■ RECORD SET ■

+++++

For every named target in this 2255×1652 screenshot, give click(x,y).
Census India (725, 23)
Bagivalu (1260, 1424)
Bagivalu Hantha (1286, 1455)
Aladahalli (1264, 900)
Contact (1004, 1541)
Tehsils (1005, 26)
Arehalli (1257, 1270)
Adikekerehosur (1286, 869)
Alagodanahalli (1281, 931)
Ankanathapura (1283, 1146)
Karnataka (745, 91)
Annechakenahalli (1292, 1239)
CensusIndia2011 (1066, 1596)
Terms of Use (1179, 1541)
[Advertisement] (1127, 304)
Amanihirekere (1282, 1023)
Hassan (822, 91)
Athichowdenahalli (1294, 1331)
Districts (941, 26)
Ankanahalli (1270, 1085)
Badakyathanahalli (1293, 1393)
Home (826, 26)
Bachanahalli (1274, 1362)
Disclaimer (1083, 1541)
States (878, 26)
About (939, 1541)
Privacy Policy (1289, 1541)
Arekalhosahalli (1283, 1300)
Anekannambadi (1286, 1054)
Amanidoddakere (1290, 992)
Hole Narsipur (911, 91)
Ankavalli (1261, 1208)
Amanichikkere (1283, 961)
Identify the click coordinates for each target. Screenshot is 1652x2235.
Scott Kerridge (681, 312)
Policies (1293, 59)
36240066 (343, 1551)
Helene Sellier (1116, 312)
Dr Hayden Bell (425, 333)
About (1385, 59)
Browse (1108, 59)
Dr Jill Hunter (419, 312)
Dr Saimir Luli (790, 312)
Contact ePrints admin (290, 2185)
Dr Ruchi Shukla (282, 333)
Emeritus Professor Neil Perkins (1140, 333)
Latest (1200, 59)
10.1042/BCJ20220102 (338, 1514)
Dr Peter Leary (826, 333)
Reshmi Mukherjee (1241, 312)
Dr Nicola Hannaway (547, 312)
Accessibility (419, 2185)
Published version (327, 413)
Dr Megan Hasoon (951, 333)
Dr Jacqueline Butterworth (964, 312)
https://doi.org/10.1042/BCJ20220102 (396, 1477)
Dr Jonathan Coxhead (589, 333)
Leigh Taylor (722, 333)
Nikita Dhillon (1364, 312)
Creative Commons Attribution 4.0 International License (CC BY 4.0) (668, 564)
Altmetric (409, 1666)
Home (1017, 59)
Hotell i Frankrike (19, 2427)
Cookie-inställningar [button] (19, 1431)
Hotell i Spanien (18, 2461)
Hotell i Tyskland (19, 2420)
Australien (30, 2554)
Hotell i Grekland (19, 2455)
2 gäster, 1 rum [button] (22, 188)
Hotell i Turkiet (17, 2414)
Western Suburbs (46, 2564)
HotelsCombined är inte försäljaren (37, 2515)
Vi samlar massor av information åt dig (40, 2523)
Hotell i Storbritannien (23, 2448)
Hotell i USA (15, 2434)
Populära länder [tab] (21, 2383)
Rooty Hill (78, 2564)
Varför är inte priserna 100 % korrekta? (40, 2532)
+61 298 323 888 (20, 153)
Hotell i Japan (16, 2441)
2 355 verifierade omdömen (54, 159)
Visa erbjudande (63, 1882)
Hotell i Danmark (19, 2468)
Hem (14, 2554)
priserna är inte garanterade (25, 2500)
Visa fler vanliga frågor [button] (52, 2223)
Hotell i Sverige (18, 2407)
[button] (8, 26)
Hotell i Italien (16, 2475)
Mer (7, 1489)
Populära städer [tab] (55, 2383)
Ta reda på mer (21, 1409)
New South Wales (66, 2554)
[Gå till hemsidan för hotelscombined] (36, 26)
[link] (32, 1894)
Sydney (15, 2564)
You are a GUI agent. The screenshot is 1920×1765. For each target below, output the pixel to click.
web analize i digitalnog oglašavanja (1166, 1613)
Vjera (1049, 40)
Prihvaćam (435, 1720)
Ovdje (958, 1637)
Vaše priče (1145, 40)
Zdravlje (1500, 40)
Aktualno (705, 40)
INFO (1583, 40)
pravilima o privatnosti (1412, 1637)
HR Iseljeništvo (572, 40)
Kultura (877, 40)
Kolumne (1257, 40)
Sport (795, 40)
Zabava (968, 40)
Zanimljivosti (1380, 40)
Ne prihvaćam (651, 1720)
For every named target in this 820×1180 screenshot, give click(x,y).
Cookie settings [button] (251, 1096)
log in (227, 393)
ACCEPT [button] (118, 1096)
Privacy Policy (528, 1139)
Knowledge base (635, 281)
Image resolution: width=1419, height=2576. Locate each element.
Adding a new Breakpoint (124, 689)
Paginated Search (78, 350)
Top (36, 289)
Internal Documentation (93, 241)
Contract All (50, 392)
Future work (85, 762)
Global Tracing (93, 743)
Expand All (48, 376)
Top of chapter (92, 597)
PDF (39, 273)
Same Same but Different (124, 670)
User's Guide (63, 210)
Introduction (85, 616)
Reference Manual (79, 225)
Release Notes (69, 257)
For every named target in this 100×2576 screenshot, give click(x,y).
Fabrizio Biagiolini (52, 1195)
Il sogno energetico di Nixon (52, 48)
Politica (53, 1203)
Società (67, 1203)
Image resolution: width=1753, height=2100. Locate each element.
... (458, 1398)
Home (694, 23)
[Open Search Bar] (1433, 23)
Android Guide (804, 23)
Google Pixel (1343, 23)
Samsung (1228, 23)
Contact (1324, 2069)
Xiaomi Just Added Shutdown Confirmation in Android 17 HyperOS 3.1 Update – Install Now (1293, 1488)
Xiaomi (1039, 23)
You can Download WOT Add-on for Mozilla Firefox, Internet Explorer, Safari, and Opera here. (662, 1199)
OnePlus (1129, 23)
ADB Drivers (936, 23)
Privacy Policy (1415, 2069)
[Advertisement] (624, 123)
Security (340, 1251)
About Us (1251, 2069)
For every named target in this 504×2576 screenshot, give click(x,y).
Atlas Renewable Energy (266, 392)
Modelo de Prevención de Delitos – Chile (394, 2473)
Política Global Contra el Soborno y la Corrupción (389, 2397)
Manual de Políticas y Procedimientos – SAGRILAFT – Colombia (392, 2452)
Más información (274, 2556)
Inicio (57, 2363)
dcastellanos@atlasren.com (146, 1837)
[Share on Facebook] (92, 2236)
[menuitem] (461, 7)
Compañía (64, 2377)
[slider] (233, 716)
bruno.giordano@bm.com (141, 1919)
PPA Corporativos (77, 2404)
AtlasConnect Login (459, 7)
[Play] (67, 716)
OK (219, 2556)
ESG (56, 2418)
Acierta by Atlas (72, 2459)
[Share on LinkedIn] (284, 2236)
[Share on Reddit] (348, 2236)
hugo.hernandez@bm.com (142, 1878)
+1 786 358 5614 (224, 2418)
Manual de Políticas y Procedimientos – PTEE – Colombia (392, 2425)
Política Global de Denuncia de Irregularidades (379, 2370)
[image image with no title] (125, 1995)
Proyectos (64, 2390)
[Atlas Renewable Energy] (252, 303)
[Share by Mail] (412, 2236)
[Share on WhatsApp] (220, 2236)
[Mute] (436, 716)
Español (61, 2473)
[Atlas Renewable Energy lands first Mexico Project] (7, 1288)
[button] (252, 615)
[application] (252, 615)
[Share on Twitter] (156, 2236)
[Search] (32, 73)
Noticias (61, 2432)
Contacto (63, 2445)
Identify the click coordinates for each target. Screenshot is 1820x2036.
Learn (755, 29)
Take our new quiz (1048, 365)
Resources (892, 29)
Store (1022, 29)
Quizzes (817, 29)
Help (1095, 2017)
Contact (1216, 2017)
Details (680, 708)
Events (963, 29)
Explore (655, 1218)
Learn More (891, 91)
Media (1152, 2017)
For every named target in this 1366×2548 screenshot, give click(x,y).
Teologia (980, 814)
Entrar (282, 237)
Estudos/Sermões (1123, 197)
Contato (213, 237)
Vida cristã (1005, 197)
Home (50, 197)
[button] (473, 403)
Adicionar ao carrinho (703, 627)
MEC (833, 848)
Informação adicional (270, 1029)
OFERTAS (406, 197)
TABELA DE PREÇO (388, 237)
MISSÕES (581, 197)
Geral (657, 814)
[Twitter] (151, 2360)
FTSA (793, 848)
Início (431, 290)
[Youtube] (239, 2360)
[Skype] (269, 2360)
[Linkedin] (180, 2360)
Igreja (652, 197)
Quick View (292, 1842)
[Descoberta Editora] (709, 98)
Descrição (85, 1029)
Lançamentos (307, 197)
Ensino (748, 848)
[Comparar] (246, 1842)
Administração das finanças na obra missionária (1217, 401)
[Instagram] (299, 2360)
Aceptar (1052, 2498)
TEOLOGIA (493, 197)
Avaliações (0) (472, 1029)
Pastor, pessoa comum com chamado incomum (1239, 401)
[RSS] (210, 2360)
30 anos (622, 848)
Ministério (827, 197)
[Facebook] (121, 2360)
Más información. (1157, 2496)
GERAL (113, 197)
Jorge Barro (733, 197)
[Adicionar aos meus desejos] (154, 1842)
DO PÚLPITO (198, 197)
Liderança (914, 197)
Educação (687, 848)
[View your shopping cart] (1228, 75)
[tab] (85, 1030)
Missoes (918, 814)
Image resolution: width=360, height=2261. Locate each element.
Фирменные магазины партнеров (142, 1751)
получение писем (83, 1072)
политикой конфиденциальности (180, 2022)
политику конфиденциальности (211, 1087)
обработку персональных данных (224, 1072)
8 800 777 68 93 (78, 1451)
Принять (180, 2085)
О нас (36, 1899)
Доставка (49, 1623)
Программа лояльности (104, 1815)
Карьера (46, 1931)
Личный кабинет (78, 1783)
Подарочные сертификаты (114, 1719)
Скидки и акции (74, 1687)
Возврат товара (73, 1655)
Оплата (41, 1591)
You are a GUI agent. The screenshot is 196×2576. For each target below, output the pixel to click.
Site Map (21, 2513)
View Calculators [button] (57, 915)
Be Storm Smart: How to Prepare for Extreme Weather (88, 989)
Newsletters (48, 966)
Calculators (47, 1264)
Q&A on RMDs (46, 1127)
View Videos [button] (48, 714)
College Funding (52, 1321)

+++++

■ WHAT THE TASK REQUIRES ■
Reproduce exactly the entries above, limited to the lines from the one with "Hotell i Grekland (19, 2455)" through the one with "[link] (32, 1894)", both included.

■ ANSWER BOX ■
Hotell i Grekland (19, 2455)
2 gäster, 1 rum [button] (22, 188)
Hotell i Turkiet (17, 2414)
Western Suburbs (46, 2564)
HotelsCombined är inte försäljaren (37, 2515)
Vi samlar massor av information åt dig (40, 2523)
Hotell i Storbritannien (23, 2448)
Hotell i USA (15, 2434)
Populära länder [tab] (21, 2383)
Rooty Hill (78, 2564)
Varför är inte priserna 100 % korrekta? (40, 2532)
+61 298 323 888 (20, 153)
Hotell i Japan (16, 2441)
2 355 verifierade omdömen (54, 159)
Visa erbjudande (63, 1882)
Hotell i Danmark (19, 2468)
Hem (14, 2554)
priserna är inte garanterade (25, 2500)
Visa fler vanliga frågor [button] (52, 2223)
Hotell i Sverige (18, 2407)
[button] (8, 26)
Hotell i Italien (16, 2475)
Mer (7, 1489)
Populära städer [tab] (55, 2383)
Ta reda på mer (21, 1409)
New South Wales (66, 2554)
[Gå till hemsidan för hotelscombined] (36, 26)
[link] (32, 1894)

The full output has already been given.